Neuromodulation of Astrocytic K+ Clearance
School of Medicine, Western Sydney University, Campbelltown, NSW 2560, Australia
Projects and Physics Section, Sapir Academic College, D.N. Hof Ashkelon, Sderot 79165, Israel
International Centre for Neuromorphic Systems, The MARCS Institute, Western Sydney University, Penrith, NSW 2751, Australia
Author to whom correspondence should be addressed.
Academic Editor: Graça Baltazar
Int. J. Mol. Sci. 2021, 22(5), 2520; https://doi.org/10.3390/ijms22052520
Received: 9 February 2021 / Revised: 25 February 2021 / Accepted: 25 February 2021 / Published: 3 March 2021
(This article belongs to the Special Issue Control of Astrocytes Function and Phenotype: Role in Neuropathology)

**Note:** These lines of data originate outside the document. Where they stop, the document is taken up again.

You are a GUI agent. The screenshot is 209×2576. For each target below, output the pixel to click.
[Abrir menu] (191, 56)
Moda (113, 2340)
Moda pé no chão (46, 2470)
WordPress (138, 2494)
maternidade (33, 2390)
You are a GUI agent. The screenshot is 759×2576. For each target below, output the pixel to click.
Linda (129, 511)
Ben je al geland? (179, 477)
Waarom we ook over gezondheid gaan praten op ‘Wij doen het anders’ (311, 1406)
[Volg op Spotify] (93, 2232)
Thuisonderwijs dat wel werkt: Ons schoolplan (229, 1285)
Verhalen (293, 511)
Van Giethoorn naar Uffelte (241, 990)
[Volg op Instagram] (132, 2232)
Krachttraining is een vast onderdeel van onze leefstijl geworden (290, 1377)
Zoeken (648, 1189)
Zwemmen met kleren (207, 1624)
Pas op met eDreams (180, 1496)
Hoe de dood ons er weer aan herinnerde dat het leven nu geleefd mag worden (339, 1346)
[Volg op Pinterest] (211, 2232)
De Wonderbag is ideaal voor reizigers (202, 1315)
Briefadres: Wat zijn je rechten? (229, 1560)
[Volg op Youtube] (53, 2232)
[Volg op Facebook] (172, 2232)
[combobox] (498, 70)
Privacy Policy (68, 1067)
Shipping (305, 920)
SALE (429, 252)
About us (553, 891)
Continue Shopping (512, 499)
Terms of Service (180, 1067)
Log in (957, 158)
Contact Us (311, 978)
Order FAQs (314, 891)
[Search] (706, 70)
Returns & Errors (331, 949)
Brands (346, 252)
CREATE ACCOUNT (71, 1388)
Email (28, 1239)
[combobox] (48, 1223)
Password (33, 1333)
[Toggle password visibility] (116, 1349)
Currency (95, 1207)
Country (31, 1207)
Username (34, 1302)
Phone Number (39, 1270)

Potassium homeostasis is fundamental for brain function. Therefore, effective removal of excessive K+ from the synaptic cleft during neuronal activity is paramount. Astrocytes play a key role in K+ clearance from the extracellular milieu using various mechanisms, including uptake via Kir channels and the Na+-K+ ATPase, and spatial buffering through the astrocytic gap-junction coupled network. Recently we showed that alterations in the concentrations of extracellular potassium ([K+]o) or impairments of the astrocytic clearance mechanism affect the resonance and oscillatory behavior of both the individual and networks of neurons. These results indicate that astrocytes have the potential to modulate neuronal network activity, however, the cellular effectors that may affect the astrocytic K+ clearance process are still unknown. In this study, we have investigated the impact of neuromodulators, which are known to mediate changes in network oscillatory behavior, on the astrocytic clearance process. Our results suggest that while some neuromodulators (5-HT; NA) might affect astrocytic spatial buffering via gap-junctions, others (DA; Histamine) primarily affect the uptake mechanism via Kir channels. These results suggest that neuromodulators can affect network oscillatory activity through parallel activation of both neurons and astrocytes, establishing a synergistic mechanism to maximize the synchronous network activity.